So maybe I'd lose that bet and that cinnamon and icing laced bun from heaven, but I have five more and only spent $5 on the complete set of six. Because that's another one of IKEA's tricks; everything is ridiculously underpriced. Sure it's got some divas among its kitchens and bathrooms that require hefty price tags, but the rest of the furniture is extremely down to earth. It's got that "end table-next-door" appeal. The pieces are the Jennifer Anistons of the furniture world, except they don't whine about Brad Pitt or have to pose nude on the cover of GQ to get attention.

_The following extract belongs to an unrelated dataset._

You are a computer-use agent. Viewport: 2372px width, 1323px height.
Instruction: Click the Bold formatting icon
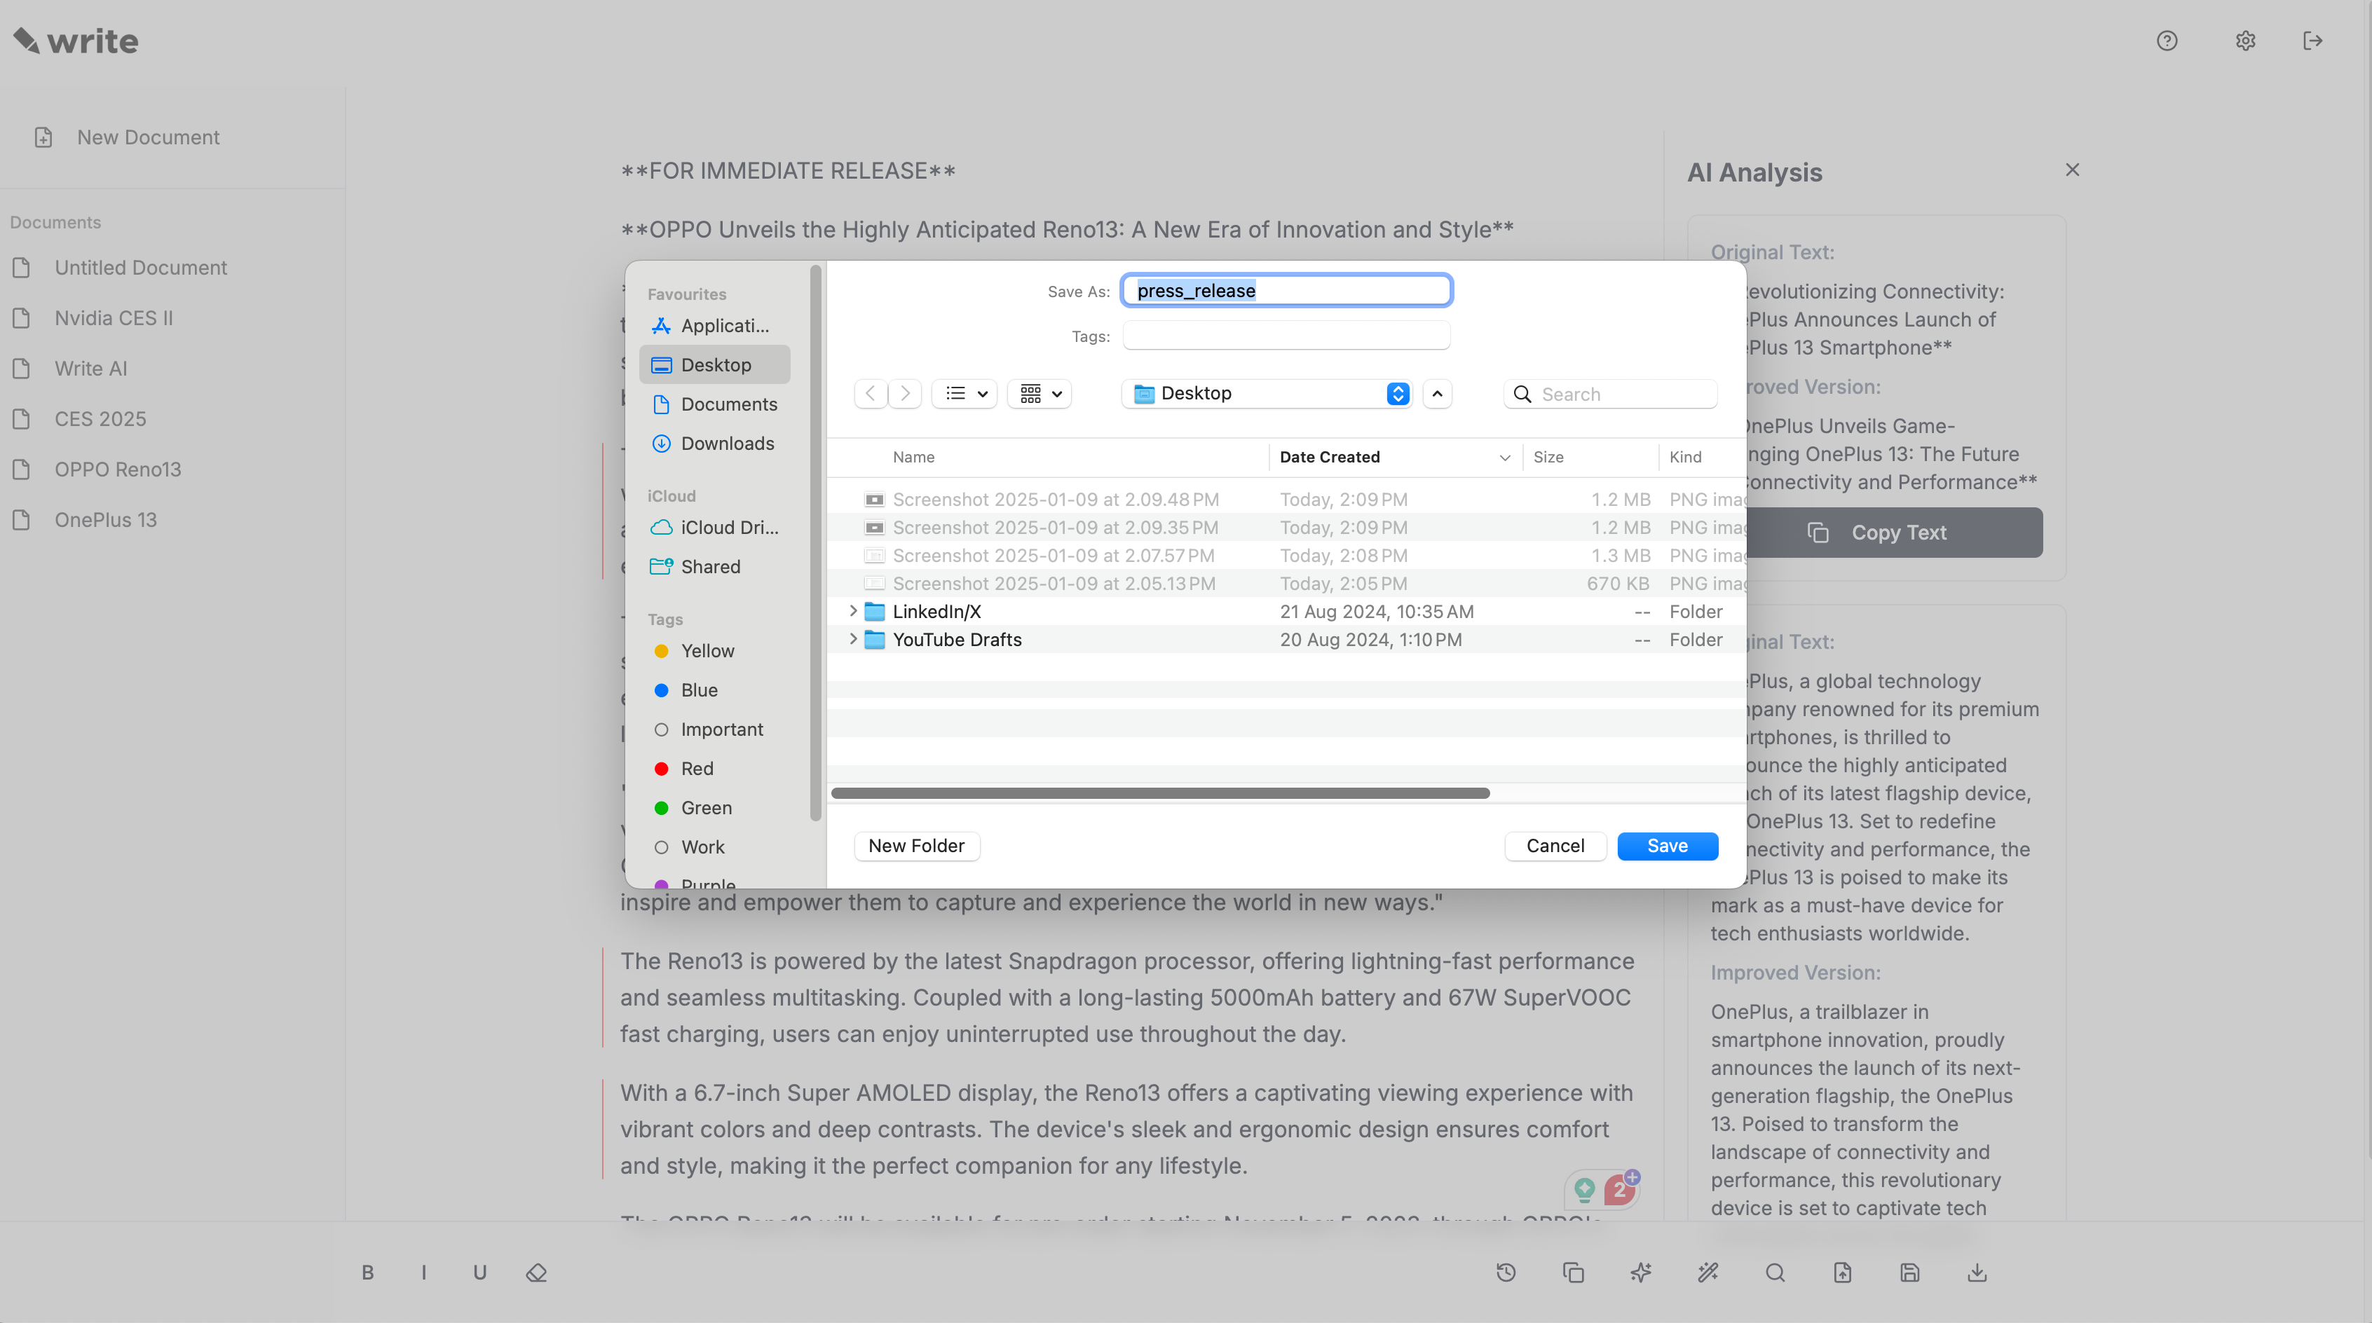coord(367,1272)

So with the low prices, it's easy to get carried away and furnish a home that may or may not actually exist at shopping time, which makes me wonder: What do the employees' homes look like? Whether there is an employee discount is irrelevant. Unless they specifically hire people with iron clad will power, you can bet there are some major shoppers among the cashiers and ottoman consultants. Their houses probably look like the catalogue, they're probably the official IKEA gift giver of their group of friends and they are probably loved more by their families than the average human who can't be the furniture fairy for their clan.
So with a sigh, I wait. Until I have an apartment in which to install organizational shelving and decorate. Until I have a need for lamps of varying sizes and a drawer with a plexiglass top to showcase and organize my bracelets, necklaces and earrings. Until I really and truly have a need for a vase, a big white one with gorgeous flowers sticking out the top. They may even be fake flowers, because IKEA sells those, too.
IKEA sells everything you'll ever need in life, including happiness, but as always, there's some assembly required.